Действительно, Мод вся дрожала как в лихорадке. Но по-прежнему казалась – такое обманчивое впечатление создавали её прекрасно-точёные черты! – надменной, чуть ли не презрительной.
Роланд спросил, самым мягким голосом:
– Отчего же озноб?
– Я пыталась… я анализировала. Причина… в моей внешности. Если у тебя такая… определённого вида внешность… не оживлённо симпатичная, а классически…
– Классически красивая, – подсказал Роланд.
– Да, допустим. Ты невольно превращаешься… в общее достояние… в какого-то идола. Мне это не нравится. Но всё равно так получается.
– Так быть не должно.
– Даже ты – помнишь, в Линкольне, когда мы познакомились – стал меня смущаться и бояться. Я теперь уже от людей другого и не жду. И часто пользуюсь этим в своих целях.
– Хорошо. Но ты же не хочешь… не хочешь всегда быть одна? Или хочешь?
– Я отношусь к этому так же, как она. Я выставляю защиту, никого к себе не подпускаю, чтобы иметь возможность спокойно делать мою работу. Я очень хорошо понимаю её слова насчёт целого, неразбитого яйца. О самозатворничестве, об одержимости собой. Об автономии. Но я бы не хотела быть совсем такой… Понимаешь?
– Конечно, понимаю.
– Я пишу о лиминальности. О порогах. Бастионах. Крепостях.

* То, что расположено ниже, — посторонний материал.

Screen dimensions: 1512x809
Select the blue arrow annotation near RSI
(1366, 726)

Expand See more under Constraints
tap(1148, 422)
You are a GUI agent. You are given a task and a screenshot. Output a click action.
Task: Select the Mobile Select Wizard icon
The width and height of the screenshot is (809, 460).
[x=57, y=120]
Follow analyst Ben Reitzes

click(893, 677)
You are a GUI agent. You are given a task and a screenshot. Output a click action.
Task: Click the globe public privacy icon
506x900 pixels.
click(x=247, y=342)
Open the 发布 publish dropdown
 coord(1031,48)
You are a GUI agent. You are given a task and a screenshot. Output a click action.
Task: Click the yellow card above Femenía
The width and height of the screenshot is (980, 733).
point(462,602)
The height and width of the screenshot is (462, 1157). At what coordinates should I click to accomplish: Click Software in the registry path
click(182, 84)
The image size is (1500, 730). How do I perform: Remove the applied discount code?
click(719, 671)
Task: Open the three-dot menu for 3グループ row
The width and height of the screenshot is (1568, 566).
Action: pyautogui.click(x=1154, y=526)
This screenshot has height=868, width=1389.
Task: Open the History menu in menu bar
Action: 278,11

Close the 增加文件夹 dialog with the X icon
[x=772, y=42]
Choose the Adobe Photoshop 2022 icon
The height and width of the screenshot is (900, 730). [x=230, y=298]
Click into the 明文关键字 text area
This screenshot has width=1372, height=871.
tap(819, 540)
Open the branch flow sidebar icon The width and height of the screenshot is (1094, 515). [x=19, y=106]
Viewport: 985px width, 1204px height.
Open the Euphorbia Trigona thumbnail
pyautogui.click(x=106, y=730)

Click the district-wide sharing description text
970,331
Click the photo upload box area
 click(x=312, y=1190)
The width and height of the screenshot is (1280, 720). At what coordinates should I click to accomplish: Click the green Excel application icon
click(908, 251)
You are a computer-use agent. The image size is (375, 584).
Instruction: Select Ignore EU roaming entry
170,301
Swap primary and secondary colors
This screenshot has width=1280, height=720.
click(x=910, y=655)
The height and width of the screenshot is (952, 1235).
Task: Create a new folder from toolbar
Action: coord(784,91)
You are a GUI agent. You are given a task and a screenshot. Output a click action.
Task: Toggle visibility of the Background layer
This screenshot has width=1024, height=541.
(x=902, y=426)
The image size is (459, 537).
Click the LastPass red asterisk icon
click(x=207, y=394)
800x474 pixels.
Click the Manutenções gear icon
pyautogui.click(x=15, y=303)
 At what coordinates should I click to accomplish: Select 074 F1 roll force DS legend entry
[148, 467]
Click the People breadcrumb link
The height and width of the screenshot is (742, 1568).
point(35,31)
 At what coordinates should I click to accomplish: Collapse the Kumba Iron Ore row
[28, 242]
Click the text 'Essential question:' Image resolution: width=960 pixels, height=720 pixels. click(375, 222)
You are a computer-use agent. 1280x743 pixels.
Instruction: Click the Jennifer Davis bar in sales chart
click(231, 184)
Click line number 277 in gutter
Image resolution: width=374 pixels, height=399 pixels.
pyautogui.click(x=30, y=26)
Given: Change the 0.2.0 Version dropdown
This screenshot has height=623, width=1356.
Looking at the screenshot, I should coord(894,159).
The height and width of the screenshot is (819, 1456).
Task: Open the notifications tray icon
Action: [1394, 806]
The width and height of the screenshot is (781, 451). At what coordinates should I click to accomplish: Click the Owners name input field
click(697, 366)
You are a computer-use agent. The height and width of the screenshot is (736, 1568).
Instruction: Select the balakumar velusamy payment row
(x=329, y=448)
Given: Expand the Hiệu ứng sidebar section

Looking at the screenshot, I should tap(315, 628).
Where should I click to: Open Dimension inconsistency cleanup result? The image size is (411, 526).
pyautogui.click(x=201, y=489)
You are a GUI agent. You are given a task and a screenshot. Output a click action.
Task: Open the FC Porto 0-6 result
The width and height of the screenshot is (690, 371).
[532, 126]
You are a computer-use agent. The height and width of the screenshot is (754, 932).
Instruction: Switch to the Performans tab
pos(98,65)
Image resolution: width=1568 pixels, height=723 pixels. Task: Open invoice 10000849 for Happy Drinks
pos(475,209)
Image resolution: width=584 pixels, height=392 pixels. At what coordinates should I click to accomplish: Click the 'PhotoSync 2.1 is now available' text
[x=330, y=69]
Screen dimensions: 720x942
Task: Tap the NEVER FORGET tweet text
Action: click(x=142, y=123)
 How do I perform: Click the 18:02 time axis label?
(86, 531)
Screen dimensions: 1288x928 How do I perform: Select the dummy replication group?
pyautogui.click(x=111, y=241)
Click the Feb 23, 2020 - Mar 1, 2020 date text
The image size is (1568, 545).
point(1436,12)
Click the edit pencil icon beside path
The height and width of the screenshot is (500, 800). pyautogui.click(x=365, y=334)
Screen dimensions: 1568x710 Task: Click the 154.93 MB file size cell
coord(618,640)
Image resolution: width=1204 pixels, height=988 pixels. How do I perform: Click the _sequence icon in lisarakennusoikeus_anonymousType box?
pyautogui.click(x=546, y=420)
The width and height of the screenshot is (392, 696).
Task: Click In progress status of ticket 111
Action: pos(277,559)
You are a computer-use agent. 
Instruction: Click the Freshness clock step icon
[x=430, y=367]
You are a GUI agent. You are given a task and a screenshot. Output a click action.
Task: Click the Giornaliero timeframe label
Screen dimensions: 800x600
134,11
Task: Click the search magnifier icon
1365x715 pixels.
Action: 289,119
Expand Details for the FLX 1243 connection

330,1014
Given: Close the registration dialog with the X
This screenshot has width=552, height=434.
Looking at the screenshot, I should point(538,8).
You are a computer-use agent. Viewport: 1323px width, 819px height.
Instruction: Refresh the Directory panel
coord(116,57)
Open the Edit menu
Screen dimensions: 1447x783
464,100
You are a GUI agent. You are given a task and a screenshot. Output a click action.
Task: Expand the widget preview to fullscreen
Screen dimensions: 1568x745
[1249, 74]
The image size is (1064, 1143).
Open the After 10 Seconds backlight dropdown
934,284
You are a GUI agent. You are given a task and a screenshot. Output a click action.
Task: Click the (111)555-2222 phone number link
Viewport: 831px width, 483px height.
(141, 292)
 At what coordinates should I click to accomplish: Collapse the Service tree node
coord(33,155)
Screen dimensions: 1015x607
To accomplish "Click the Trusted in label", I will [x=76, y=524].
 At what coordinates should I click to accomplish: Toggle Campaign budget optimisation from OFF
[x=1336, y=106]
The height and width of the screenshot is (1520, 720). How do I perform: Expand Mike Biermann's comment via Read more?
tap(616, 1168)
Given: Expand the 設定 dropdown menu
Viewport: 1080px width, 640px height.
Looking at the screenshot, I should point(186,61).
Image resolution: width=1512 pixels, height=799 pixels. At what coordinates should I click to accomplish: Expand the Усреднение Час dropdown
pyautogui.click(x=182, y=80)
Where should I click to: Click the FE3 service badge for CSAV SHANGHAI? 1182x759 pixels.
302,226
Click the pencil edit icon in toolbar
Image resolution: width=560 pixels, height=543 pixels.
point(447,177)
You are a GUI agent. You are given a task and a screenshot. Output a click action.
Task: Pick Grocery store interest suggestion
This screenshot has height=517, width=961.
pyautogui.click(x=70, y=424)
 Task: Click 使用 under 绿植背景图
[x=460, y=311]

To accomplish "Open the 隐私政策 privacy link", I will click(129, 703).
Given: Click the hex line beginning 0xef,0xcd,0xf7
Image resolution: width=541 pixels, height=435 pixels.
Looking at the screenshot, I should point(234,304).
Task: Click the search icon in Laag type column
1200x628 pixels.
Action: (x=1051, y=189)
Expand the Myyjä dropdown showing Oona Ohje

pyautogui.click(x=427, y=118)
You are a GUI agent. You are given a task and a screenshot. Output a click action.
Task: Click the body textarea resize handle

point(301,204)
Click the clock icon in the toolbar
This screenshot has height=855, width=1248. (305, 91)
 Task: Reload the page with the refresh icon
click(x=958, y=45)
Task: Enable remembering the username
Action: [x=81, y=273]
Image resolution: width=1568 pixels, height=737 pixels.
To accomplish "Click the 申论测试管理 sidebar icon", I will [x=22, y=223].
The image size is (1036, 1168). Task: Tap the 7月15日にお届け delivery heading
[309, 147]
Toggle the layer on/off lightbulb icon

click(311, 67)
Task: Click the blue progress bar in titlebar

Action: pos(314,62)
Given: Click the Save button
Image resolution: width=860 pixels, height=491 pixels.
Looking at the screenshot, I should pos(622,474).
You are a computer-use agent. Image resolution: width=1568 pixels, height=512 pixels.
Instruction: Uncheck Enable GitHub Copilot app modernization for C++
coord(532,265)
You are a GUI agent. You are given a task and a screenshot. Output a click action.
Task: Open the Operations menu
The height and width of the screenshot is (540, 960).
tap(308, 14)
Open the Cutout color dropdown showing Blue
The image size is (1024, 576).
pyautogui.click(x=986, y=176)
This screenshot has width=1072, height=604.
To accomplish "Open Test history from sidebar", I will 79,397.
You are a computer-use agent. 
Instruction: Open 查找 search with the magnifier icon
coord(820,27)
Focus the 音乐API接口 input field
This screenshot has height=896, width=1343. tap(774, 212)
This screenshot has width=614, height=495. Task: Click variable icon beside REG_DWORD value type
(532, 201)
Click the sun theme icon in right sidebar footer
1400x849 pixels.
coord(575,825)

– А также о набегах и вторжениях?
– Разумеется.
– Ну, набеги – не моя стезя, – усмехнулся Роланд. – Я собственное уединение поберечь не прочь.
– Знаю. Ты бы… никогда бы не стал наплывать бессовестно на границы чужого мира…
– Накладывать свой мир поверх твоего…
– Да. Поэтому я и…
– Поэтому ты и чувствуешь себя со мной в безопасности?
– Нет. Нет. Не то. Поэтому я люблю тебя. Хоть этого и боюсь.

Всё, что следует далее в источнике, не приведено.